Товарищи мои, оформлявшиеся за рубеж в 70-80-е годы, помните ли вы это? Если забыли, то правильно делали, что вас не пускали. Поделом.
И мне довелось в середине восьмидесятых поехать в одну северную страну с очень высоким уровнем жизни. Еще не окончательно рухнули оковы, но ножные кандалы уже сняли. И вот я на Западе. Стою, открыв рот, перед витриной с фруктами, а потом перед витриной с кожгалантереей. В той стране X., в том городе Э. я стажировалась в университете. И было мне хорошо, но стипендия была так мала, а купить хотелось так много, что я экономила на транспорте и ходила пешком. И была дурой, потому что обувь быстро снашивалась, приходилось покупать новую, а это подороже билета на автобус. Тамошние профессора иногда приглашали меня к себе на обед.
Просторные интеллигентные дома, изысканно простая еда, книги и картины.
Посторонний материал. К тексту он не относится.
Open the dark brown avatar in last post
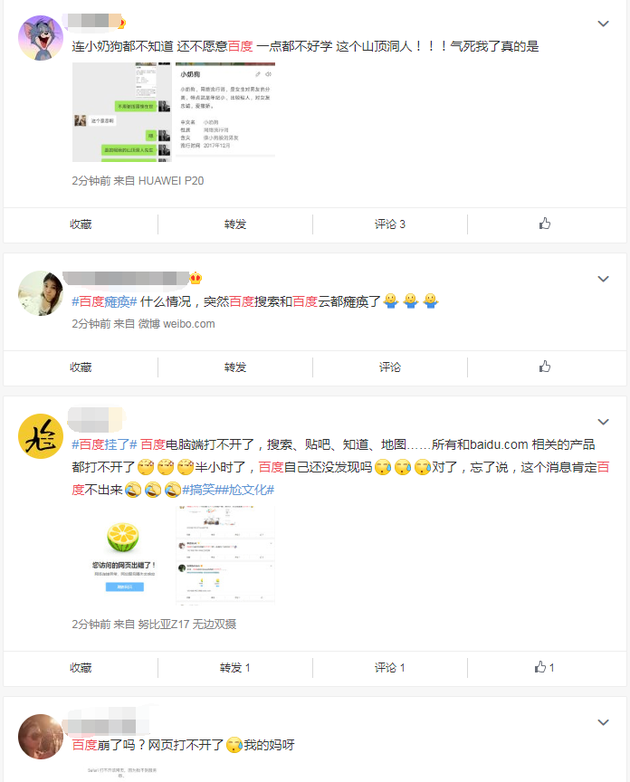The height and width of the screenshot is (782, 630). (40, 737)
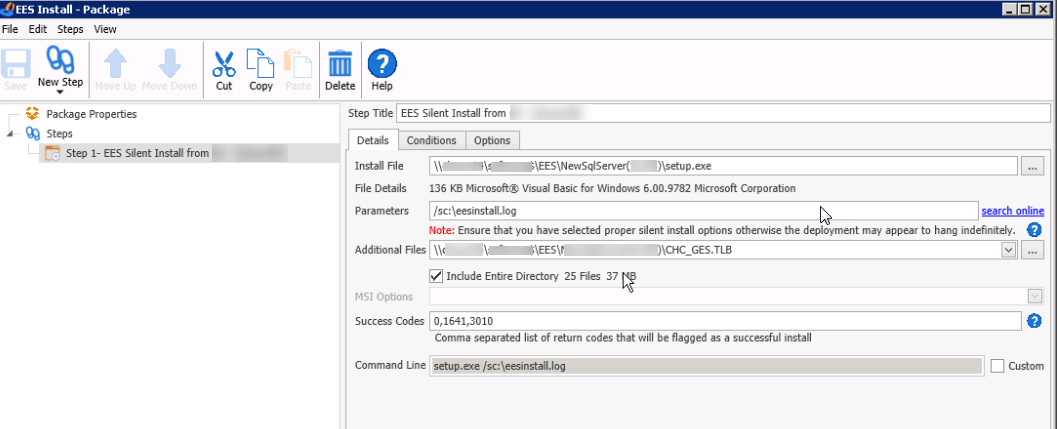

При этом обсуждали Россию и ее народ. Народ несчастный, и много-много времени пройдет, пока он приблизится к уровню европейской цивилизации. Не только советская власть тому виной, но и царизм, и правильно, что свергли царя. «Мы были в Зимнем дворце, в Ленинграде. Какая безвкусица — жить в этой неслыханной варварской роскоши! От золота и малахита нам с Леннартом стало плохо, меня тошнило. Теперь мы понимаем ненависть вашего поколения к царям и их дворцам». Я сидела и молча слушала. Ненависть?